Task directions: Write out again only the lines between the one with "Instruction: Select the Sticky note tool" and the end of the records below, both ends counted, and don't include the pictures.

Entries shown:
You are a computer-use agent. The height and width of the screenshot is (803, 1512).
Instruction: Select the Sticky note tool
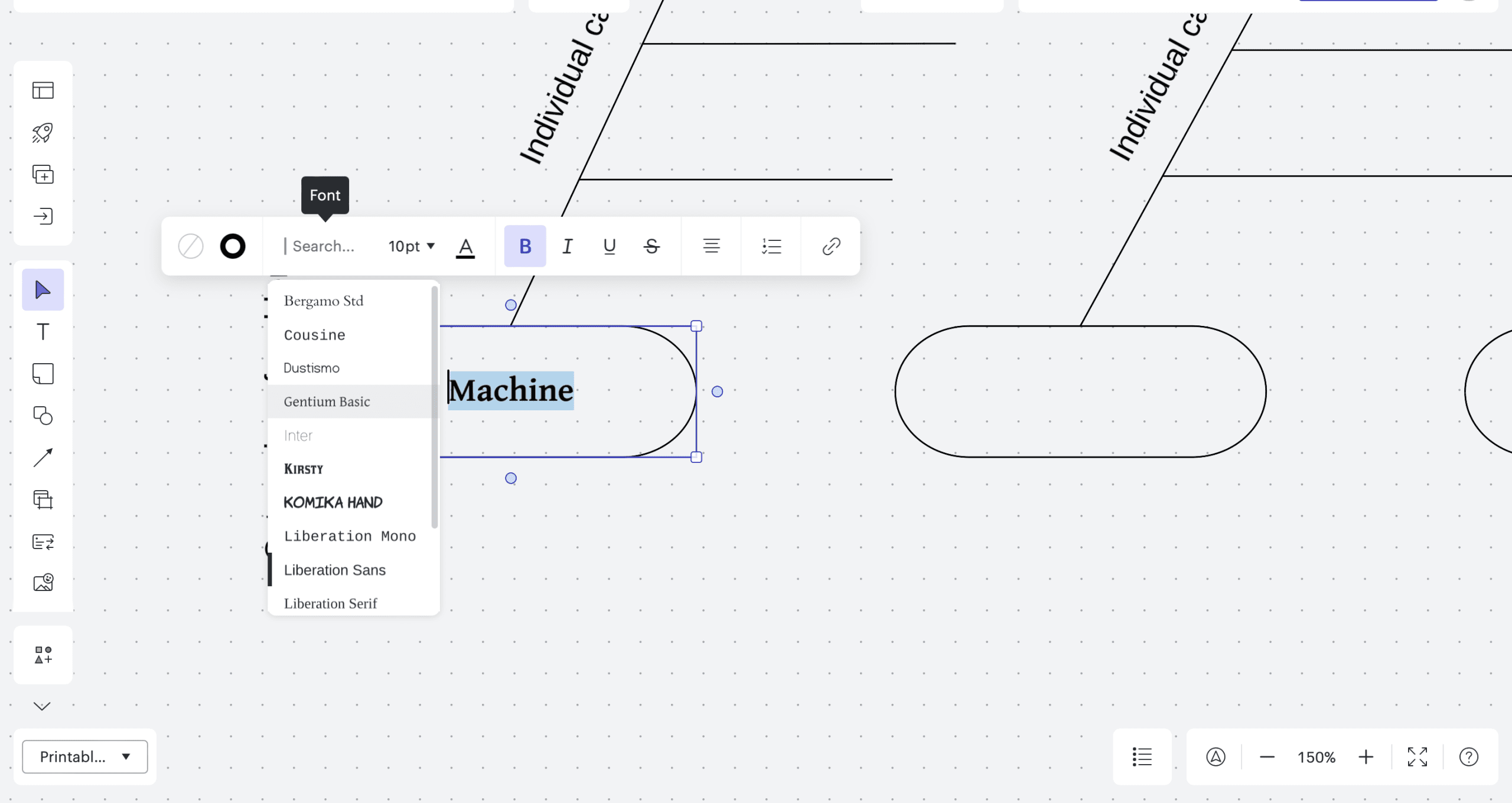43,374
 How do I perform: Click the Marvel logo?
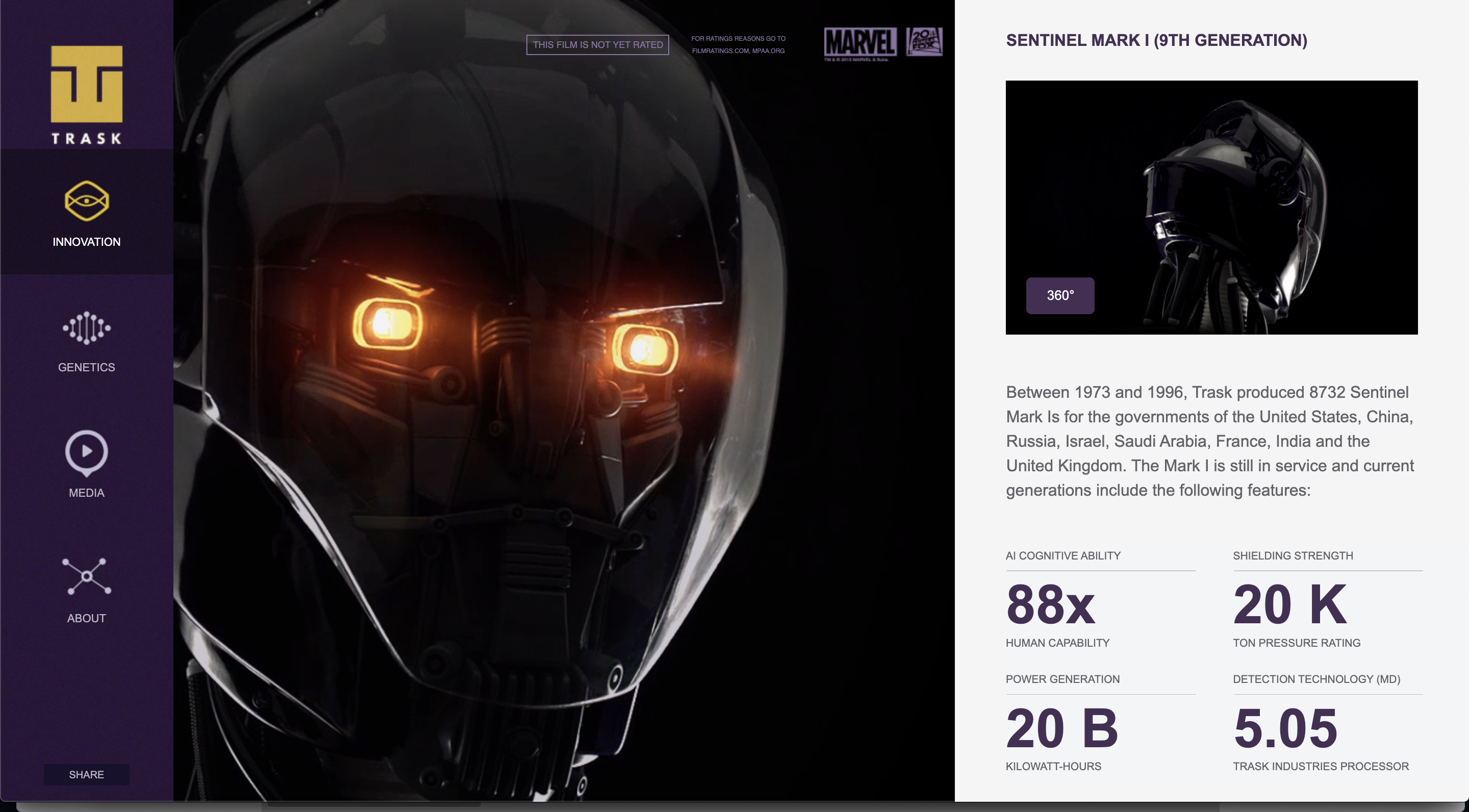tap(860, 43)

Finished task:
Instruction: Select the Sticky note tool
43,374
 How do I perform: Click the Marvel logo?
tap(860, 43)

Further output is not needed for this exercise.